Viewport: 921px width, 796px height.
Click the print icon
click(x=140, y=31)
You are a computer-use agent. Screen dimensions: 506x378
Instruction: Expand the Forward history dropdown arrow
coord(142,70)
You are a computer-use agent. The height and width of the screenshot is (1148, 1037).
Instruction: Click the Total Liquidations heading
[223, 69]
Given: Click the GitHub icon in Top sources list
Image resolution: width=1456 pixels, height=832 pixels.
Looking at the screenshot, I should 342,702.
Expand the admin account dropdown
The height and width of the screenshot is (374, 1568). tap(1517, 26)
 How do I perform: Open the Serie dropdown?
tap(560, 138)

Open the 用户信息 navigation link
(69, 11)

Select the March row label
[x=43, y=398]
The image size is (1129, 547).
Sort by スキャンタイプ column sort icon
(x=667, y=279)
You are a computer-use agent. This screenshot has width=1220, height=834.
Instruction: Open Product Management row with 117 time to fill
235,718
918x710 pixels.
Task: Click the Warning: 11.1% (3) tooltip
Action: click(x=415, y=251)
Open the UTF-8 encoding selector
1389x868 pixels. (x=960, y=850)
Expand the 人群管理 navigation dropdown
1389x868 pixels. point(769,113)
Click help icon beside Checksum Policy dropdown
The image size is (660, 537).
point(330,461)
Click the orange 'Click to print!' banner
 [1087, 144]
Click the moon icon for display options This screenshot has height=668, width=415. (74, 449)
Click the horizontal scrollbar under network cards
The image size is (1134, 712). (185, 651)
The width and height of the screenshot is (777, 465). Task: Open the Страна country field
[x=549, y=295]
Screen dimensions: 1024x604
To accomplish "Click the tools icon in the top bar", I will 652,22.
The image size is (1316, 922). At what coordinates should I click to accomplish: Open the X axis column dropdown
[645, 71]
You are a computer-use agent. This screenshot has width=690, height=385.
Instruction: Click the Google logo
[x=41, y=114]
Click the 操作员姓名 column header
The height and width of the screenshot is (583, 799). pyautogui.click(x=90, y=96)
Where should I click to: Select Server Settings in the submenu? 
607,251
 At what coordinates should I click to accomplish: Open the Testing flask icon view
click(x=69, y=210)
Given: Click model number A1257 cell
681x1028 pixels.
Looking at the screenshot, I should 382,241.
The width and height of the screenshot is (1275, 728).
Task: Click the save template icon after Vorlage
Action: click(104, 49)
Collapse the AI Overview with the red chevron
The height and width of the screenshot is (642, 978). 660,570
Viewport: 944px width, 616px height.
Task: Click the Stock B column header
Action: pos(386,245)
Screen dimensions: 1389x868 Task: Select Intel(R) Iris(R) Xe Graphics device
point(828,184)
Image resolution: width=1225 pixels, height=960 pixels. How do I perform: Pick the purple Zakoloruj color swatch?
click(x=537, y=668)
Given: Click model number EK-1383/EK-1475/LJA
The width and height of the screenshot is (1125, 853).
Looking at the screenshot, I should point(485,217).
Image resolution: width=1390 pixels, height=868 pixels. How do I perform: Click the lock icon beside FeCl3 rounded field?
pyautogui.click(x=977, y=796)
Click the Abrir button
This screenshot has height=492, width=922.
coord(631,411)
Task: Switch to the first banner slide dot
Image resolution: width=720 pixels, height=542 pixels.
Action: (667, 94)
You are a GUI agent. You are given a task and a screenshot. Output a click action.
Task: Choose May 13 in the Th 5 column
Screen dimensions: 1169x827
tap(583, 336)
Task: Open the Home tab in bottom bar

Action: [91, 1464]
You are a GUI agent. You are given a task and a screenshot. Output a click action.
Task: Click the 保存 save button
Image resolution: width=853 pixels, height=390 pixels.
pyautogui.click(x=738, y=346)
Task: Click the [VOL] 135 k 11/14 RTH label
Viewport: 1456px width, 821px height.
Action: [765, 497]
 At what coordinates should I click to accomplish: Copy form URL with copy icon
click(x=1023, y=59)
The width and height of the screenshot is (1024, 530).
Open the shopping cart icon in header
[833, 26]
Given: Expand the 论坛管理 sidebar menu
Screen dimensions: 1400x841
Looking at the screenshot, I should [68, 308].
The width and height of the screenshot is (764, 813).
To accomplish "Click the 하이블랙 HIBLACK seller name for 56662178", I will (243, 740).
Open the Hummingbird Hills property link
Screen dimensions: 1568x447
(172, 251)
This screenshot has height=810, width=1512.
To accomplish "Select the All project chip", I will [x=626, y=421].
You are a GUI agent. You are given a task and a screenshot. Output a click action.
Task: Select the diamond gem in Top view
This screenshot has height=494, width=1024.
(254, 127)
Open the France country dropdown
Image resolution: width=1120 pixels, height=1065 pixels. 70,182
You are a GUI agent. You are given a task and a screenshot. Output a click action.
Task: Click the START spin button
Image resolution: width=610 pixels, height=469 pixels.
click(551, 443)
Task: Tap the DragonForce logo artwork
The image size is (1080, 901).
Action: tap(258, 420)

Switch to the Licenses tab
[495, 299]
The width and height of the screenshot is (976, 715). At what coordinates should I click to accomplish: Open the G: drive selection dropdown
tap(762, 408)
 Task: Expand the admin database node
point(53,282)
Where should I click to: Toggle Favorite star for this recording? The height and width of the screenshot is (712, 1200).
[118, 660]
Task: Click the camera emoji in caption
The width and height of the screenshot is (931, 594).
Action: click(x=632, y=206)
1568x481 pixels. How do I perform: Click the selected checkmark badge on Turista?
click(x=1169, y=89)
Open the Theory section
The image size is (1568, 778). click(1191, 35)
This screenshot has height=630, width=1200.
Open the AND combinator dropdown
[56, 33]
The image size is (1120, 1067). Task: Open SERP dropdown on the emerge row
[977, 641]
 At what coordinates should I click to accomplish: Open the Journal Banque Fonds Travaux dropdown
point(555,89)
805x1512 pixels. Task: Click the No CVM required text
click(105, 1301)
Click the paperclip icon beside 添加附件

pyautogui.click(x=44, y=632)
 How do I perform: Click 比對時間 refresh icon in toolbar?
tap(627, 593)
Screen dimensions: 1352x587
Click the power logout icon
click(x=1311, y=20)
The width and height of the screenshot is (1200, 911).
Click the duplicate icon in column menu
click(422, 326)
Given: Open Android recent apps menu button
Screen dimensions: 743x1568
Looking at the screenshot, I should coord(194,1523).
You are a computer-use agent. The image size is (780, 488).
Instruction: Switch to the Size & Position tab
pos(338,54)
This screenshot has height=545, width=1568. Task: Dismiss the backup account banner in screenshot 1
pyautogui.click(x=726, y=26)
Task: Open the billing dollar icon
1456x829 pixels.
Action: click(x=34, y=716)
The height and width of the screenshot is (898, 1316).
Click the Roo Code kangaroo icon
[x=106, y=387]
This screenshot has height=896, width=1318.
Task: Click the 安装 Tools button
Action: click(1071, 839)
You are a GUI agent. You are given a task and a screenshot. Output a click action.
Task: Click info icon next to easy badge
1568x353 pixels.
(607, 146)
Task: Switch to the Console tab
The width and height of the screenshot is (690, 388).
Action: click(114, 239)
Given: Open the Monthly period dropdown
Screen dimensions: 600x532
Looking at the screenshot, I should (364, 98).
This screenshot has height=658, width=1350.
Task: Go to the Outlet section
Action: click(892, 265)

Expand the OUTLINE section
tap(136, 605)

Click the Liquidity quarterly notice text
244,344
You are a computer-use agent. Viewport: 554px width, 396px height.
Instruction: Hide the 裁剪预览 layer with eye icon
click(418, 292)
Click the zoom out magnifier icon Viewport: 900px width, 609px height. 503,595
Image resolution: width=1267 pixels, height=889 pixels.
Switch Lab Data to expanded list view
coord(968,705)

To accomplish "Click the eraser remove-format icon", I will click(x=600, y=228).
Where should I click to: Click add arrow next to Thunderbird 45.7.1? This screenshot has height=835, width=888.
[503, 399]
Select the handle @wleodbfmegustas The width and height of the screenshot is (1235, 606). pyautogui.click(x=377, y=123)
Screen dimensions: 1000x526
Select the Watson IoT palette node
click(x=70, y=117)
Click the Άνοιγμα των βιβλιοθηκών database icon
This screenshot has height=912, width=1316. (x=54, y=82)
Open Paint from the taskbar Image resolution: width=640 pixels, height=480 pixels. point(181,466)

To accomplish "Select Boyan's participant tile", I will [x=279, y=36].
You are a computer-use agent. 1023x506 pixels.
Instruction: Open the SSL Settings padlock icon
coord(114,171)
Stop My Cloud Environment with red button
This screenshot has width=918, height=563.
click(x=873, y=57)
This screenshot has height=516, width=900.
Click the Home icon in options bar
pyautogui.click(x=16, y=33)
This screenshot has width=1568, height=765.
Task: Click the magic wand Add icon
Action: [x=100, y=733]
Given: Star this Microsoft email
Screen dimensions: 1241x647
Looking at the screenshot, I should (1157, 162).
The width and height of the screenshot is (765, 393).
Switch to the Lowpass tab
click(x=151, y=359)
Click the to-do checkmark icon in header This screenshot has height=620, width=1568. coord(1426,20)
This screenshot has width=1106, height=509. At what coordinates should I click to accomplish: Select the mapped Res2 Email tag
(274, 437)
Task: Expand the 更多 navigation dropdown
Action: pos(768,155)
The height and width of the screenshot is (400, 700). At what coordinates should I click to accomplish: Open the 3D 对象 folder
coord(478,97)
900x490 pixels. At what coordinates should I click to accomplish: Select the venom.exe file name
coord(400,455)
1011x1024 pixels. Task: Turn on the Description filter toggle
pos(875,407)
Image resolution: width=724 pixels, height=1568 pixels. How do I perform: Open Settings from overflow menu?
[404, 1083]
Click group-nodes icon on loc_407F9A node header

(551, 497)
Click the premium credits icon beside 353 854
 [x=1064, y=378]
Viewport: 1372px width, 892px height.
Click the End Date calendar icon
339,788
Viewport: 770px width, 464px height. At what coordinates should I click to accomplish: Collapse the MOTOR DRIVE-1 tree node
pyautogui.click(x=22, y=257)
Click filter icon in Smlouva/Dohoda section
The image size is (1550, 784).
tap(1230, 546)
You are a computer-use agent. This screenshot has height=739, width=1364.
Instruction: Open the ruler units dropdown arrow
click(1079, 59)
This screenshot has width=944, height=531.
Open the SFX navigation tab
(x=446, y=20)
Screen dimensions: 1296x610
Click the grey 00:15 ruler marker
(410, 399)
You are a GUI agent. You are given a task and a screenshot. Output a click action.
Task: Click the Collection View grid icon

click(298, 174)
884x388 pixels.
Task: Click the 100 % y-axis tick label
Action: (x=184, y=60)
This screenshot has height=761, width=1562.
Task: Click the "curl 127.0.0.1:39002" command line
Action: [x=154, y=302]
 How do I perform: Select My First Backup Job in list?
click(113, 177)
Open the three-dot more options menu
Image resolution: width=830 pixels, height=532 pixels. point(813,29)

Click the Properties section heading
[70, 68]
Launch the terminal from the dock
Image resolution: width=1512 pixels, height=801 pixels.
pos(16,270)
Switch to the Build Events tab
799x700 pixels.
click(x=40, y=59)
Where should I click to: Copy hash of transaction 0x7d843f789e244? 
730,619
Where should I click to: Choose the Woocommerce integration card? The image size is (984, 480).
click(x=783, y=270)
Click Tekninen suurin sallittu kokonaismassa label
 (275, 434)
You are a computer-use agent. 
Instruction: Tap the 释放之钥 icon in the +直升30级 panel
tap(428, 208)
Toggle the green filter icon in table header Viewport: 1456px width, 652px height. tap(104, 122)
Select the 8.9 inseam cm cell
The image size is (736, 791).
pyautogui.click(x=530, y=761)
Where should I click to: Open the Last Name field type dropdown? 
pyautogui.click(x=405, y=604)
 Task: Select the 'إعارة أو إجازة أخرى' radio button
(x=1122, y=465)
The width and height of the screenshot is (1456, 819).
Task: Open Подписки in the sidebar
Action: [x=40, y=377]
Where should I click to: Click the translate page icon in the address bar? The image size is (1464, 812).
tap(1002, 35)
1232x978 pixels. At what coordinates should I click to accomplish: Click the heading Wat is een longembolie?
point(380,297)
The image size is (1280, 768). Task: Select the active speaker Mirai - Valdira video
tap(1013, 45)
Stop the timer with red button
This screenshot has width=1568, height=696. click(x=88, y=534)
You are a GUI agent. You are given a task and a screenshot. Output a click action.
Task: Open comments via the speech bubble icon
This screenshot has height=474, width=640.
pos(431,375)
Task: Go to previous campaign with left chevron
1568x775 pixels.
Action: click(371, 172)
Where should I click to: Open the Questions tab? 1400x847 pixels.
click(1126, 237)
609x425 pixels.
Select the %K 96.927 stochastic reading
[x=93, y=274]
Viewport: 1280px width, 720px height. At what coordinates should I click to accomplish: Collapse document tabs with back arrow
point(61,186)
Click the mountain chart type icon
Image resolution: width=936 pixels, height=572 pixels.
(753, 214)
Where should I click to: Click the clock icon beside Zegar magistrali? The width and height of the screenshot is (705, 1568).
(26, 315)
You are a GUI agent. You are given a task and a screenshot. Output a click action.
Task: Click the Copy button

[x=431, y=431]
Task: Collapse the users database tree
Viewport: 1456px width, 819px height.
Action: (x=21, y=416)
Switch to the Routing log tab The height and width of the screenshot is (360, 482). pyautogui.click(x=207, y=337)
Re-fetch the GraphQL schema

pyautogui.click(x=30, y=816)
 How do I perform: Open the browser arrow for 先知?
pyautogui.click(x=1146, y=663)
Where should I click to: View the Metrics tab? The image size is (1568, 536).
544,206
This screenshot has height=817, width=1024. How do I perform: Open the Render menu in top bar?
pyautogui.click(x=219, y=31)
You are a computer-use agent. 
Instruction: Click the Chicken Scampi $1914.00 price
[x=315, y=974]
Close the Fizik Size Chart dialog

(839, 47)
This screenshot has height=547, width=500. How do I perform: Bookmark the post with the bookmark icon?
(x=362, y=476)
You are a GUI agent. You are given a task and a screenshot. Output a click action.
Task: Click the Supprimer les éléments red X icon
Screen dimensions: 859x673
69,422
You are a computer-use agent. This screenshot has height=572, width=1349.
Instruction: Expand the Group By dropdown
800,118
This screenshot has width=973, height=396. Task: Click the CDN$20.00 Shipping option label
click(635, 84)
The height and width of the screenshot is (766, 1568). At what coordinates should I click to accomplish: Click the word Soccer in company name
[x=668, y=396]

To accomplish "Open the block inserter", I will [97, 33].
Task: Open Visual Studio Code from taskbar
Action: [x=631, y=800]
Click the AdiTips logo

---

Give again, character for character, everything from the start of the items above down to the line containing "coord(142,70)", including both ends.

Viewport: 921px width, 796px height.
Click the print icon
click(x=140, y=31)
You are a computer-use agent. Screen dimensions: 506x378
Instruction: Expand the Forward history dropdown arrow
coord(142,70)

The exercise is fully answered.